Primary liver cancer or hepatocellular carcinoma (HCC) is the third leading cause of cancer death worldwide, accounting for an estimated 550,000 deaths per year, representing 10% of all deaths from cancer. In part because of the difficulty of early diagnosis of HCC, less than 1% of patients with HCC are treated with radical, potentially curative treatments such as liver transplantation or surgical resection.
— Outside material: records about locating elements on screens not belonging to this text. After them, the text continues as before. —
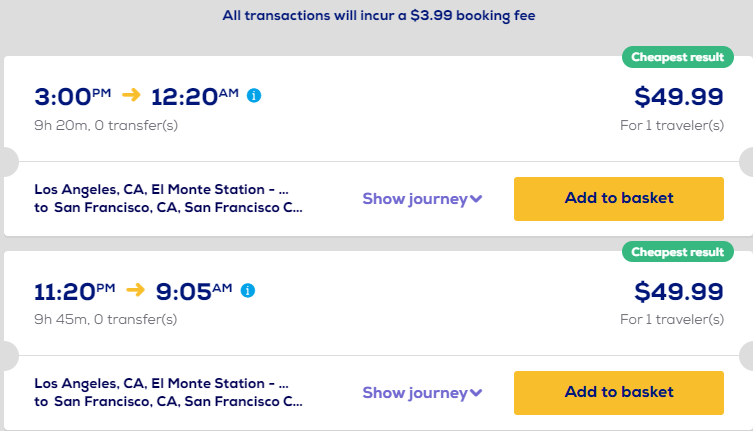Click yellow arrow after 11:20 PM departure

pyautogui.click(x=136, y=291)
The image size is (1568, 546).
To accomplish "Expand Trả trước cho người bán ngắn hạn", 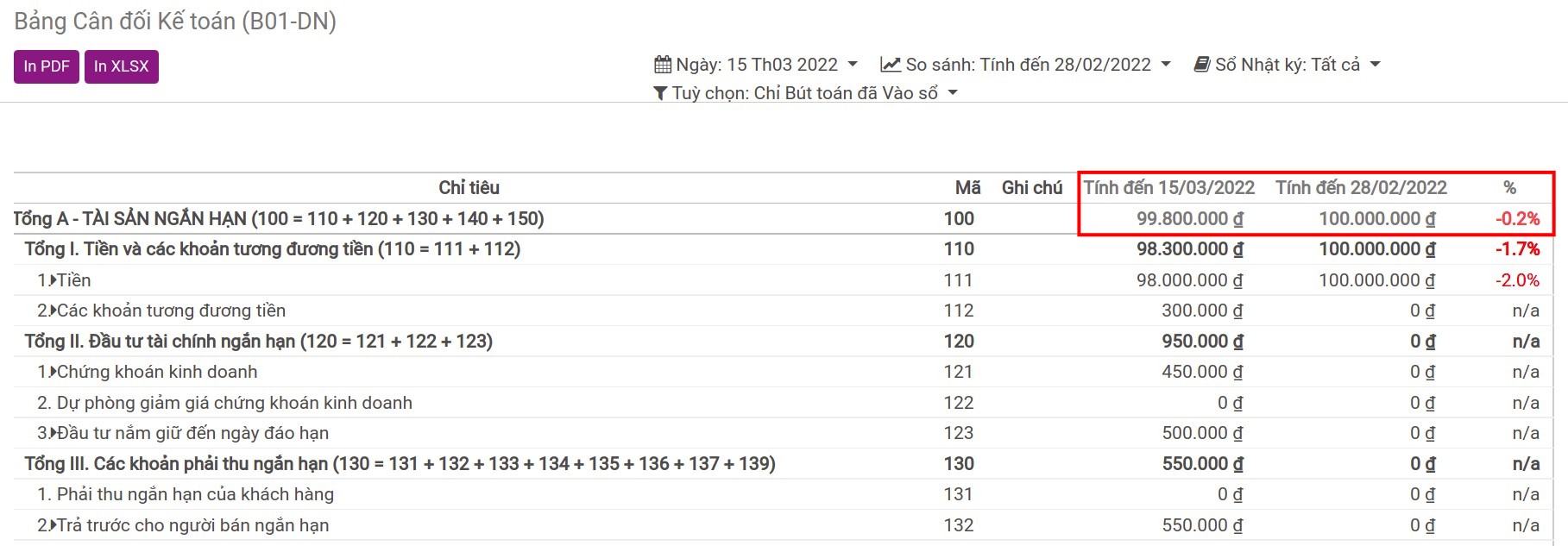I will (x=53, y=525).
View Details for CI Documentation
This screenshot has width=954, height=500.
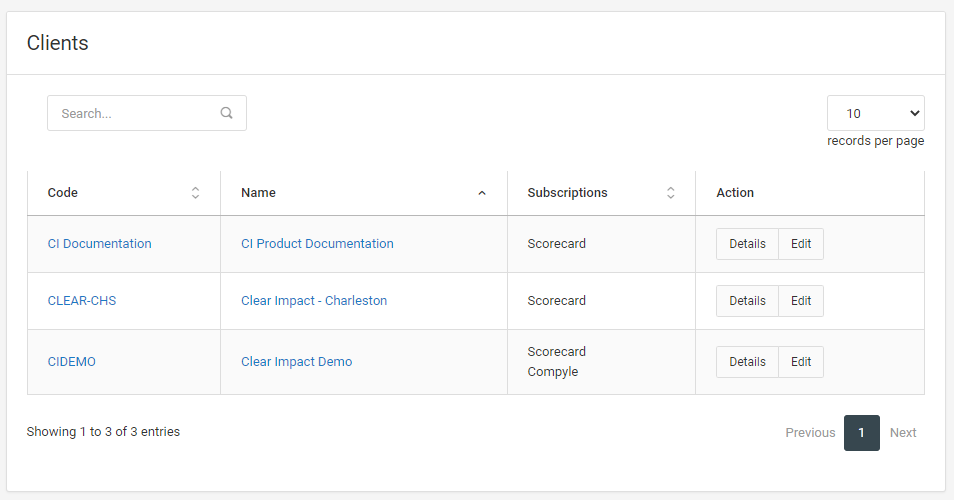[747, 244]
Risk factors for HCC include chronic hepatitis and cirrhosis due to hepatitis B virus (HBV) or hepatitis C virus (HCV) infection, alcoholic cirrhosis, non-alcoholic steatohepatitis (NASH), dietary exposure to fungal aflatoxins, immune-related disorders such as primary biliary cirrhosis, primary sclerosing cholangitis and autoimmune hepatitis, and genetic disorders such as hemochromatosis and alpha-1-antitrypsin deficiency. The incidence of HCC in the US has increased by 70% over the past twenty years, due to the increased prevalence of chronic HCV infection. As the prevalence of obesity and obesity-related NASH increases in the US, it is likely that the increased prevalence of NASH-induced cirrhosis will lead to continued increases in the incidence of HCC.

The genetic changes underlying the development and progression of HCC are complex and incompletely understood. The long-term objective of our laboratory is to understand the molecular pathogenesis of HCC and translate new research findings into improvements in prevention, early diagnosis, prognostic prediction, and treatment of HCC. The development, growth and metastasis of cancers depends on the acquisition of a multifaceted malignant phenotype which includes self sufficiency in growth signals, insensitivity to anti-growth signals, limitless replicative potential, increased resistance to apoptosis, the capability for tissue invasion and metastasis, and sustained angiogenesis. In an effort to improve our understanding of the key mechanisms of hepatocellular carcinogenesis, we are employing three complementary approaches to identify and characterize genes involved in the pathogenesis of HCC.

These approaches are:

  1. Gene expression profiling using high-density oligonucleotide cDNA microarray technology.
  2. The cloning of the human genomic sites of hepatitis B virus integration to identify the genes that are targeted by integration events.
  3. The cloning and characterization of genes located in common fragile site regions.